**** 选文 ****
大导演李前宽的小故事

2022-05-21 09:27
电影文学 2022年5期

江 平

整整二十年前,我记得是一个金风送爽的日子,电视剧《抗美援朝》在大连举行开机仪式。是日,锣鼓喧天,红旗招展,鞭炮齐鸣,一场“祖国亲人慰问志愿军”的戏也同时拍摄。作为李前宽导演的小友,我在应邀名册中,当然也穿上戏中的服装,在乌泱泱的人群中,跑个龙套助威。那天,折腾了十几个小时,回到驻地,个个人困马乏,忽然,房间的电话响了,是电影基金会的张兰同志打来的:“江导,李导说有点急事,请您现在去大堂一下。”
**** 数据摘录 ****
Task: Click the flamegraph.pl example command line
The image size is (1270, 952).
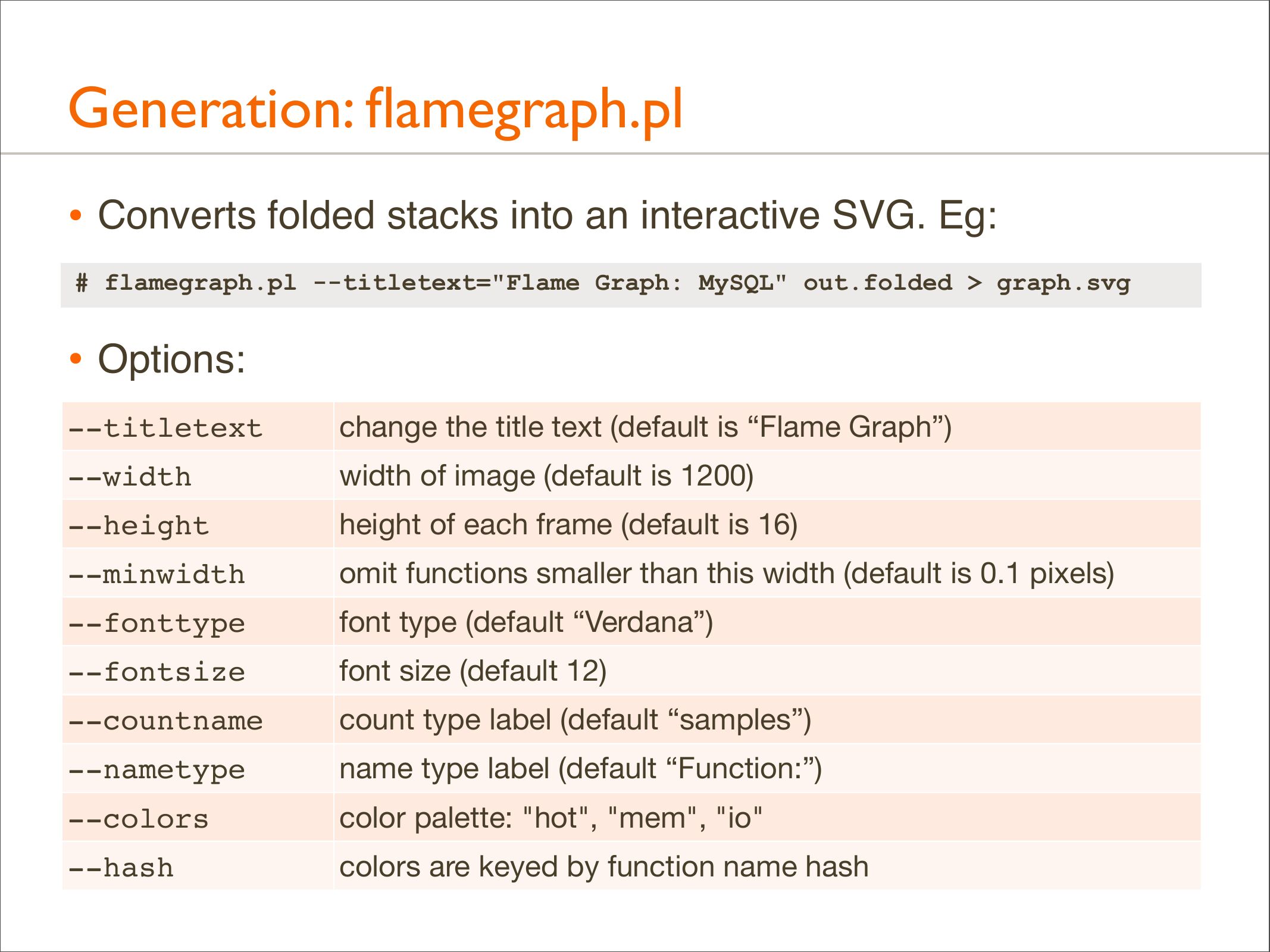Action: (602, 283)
****
**** 数据摘录 ****
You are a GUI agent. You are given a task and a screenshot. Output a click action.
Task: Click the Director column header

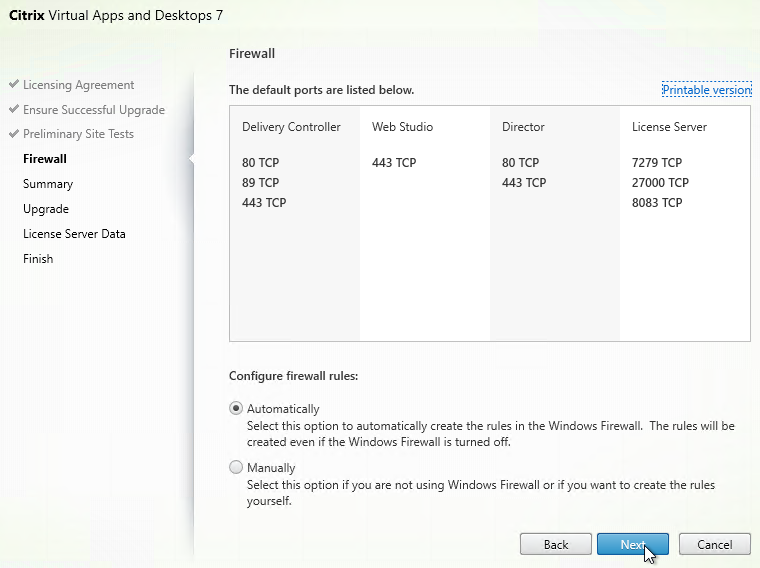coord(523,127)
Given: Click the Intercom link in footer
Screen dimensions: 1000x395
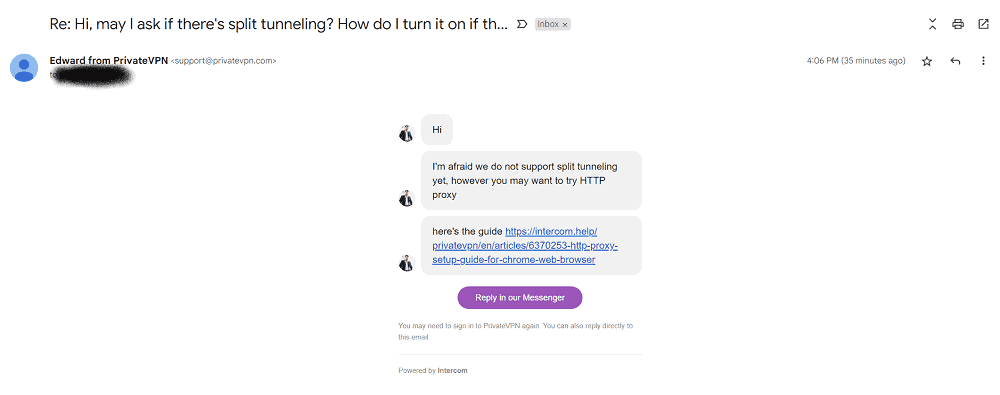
****
任务 1:
把选文中以“整整二十年前”开头的那一段压缩改写，保留主要事实。
任务 2:
根据选文，电视剧《抗美援朝》的开机仪式在哪座城市举行？
任务 3:
从选文最后一句之后接着写，续完这篇讲李前宽导演小故事的文章。

答案 1:
二十年前的一个秋日，电视剧《抗美援朝》在大连举行开机仪式，同时拍摄“祖国亲人慰问志愿军”一场戏，现场锣鼓喧天、红旗招展、鞭炮齐鸣。作为李前宽导演的小友，我应邀到场，穿上戏服跑龙套助威。忙了十几个小时回到驻地，众人疲惫不堪，这时电影基金会的张兰打来电话，说李导有急事，请我马上去大堂。

答案 2:
大连。

答案 3:
听说李导喊我,我扔下洗漱的毛巾下了楼,老远就看见李前宽站在咖啡厅门口笑眯眯地招呼我,刚一走近,他就像乐队指挥一样,手舞足蹈起来,顿时,“祝你生日快乐”的歌声和音乐同时响起。我一瞧,嗬!一个双层的生日蛋糕插着五彩蜡,神秘而绚丽的烛光摇曳着,只见秦怡、李仁堂、吴海燕、方舒等老中青三代电影人围坐在一起朝我祝福,我这才悟到,那天是我的生日,“谢谢大家!你们怎么知道的?”

张兰说,那天你和李导一块儿在前台登记,给服务生念出生年月填住宿表的时候,李导不知道怎么听到了,这就……

前宽导演乐乐呵呵地张罗着:“咱们干导演的,就得眼观六路,耳听八方,这小子那天身份证号一报,我一把就记住了,这不,给你个惊喜!”

我特别感动,竟无语凝噎。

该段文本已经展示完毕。